In sum, both the Court and the Ninth Circuit have considered and rejected on their merits the same arguments that Plaintiffs contend they are likely to prevail on the merits of under very similar circumstances to those present here. For the reasons provided in those decisions and summarized above, the Court finds Plaintiffs are unlikely to prevail on the merits of their Wild Horse Act and NEPA claims. And the Court ends its analysis there because Plaintiffs must show they are likely to prevail on the merits to obtain an injunction. See Winter, 555 U.S. at 22.
Plaintiffs objected in their reply to evidence Defendants submitted about current conditions in the Triple B Complex intended to support Defendants' argument that the combined third and fourth factors favored denying the TRO Motion, but the Court does not resolve those objections because the Court need not-and does not-even address the other Winter factors in concluding it will deny the TRO Motion. (ECF No. 66 at 13-15, 27-29 (summarizing evidence and making an argument based on it); ECF No. 68 at 8-11 (objecting to Defendants' proffered evidence).)
IV. CONCLUSION
The Court notes that the parties made several arguments and cited several cases not discussed above. The Court has reviewed these arguments and cases and determines that they do not warrant discussion as they do not affect the outcome of the motions before the Court.
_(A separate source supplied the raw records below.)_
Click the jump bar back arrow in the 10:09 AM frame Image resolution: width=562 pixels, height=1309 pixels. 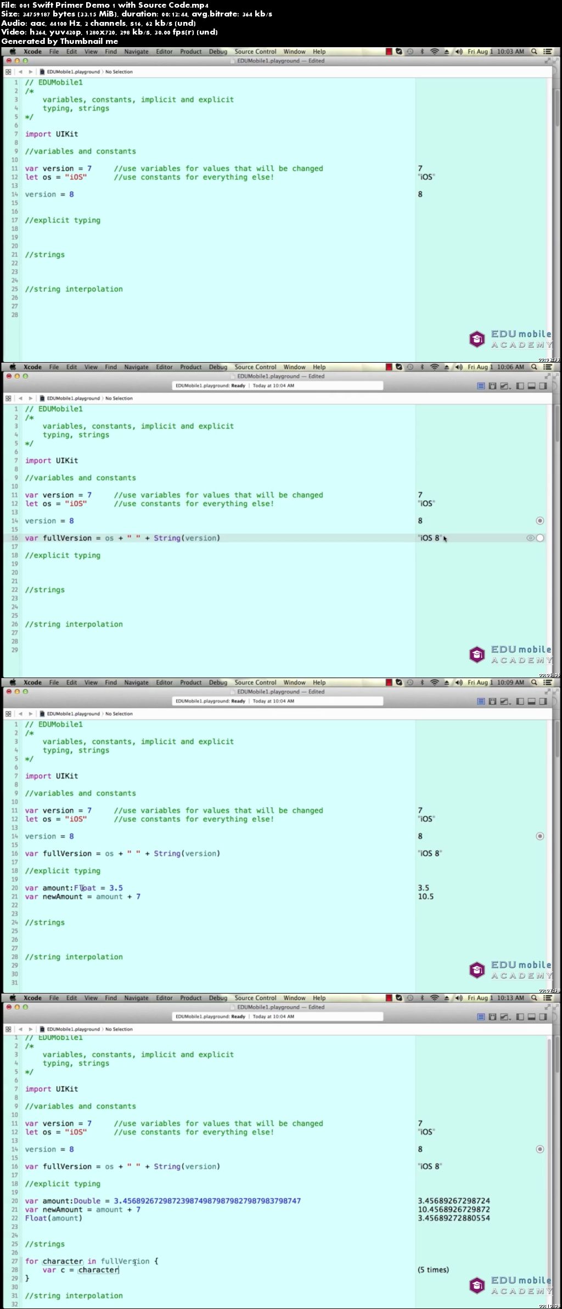(20, 714)
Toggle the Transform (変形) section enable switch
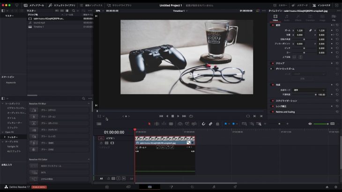The width and height of the screenshot is (342, 192). tap(273, 25)
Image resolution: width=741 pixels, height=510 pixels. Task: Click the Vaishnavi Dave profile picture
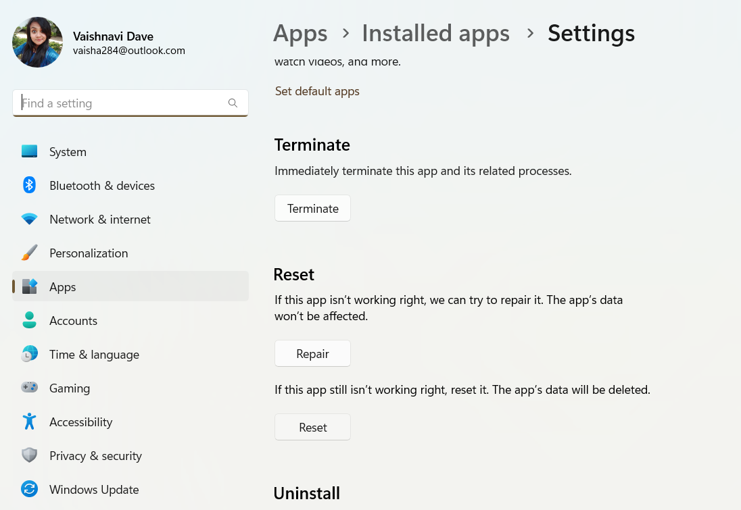pos(38,42)
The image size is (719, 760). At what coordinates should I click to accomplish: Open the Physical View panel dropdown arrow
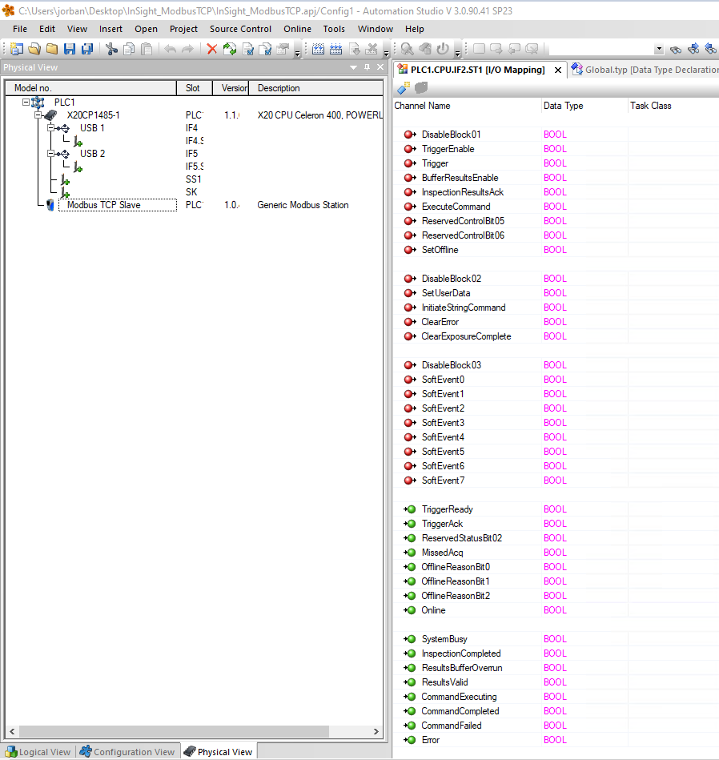353,67
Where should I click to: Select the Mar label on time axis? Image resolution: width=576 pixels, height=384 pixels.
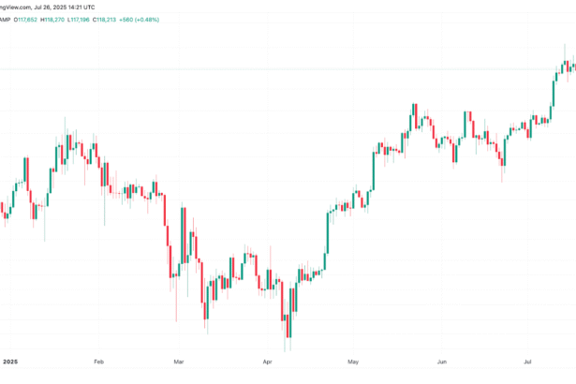pyautogui.click(x=180, y=359)
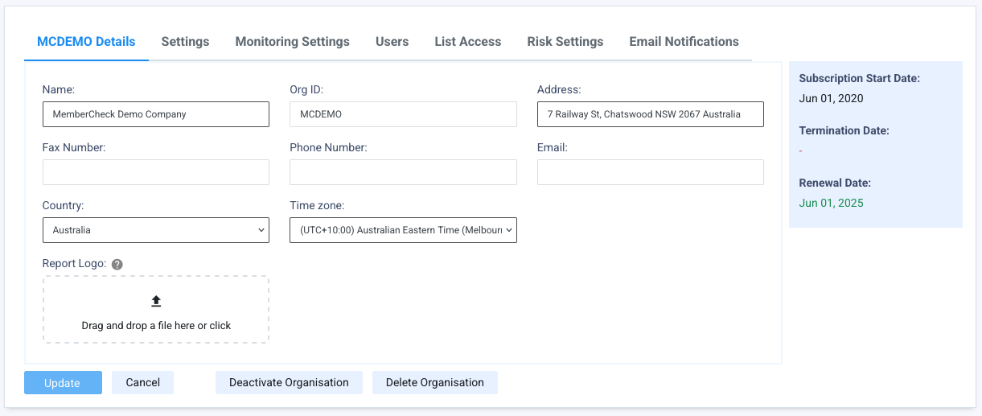The height and width of the screenshot is (416, 982).
Task: Select the Phone Number input box
Action: [403, 172]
It is therefore ordered that Defendants' partial motion to dismiss the TAC (ECF No. 59) is granted as specified herein.
It is further ordered that Plaintiffs' motion for a temporary restraining order (ECF No. 60) is denied as specified herein.
It is further ordered that Plaintiffs' motion for leave to amend (ECF No. 63) is denied.
It is further ordered that Plaintiffs must file their amended complaint compliant with this order within fourteen days. Failure to timely comply may result in sanctions up to and including dismissal with prejudice of the claims proceeding in this case.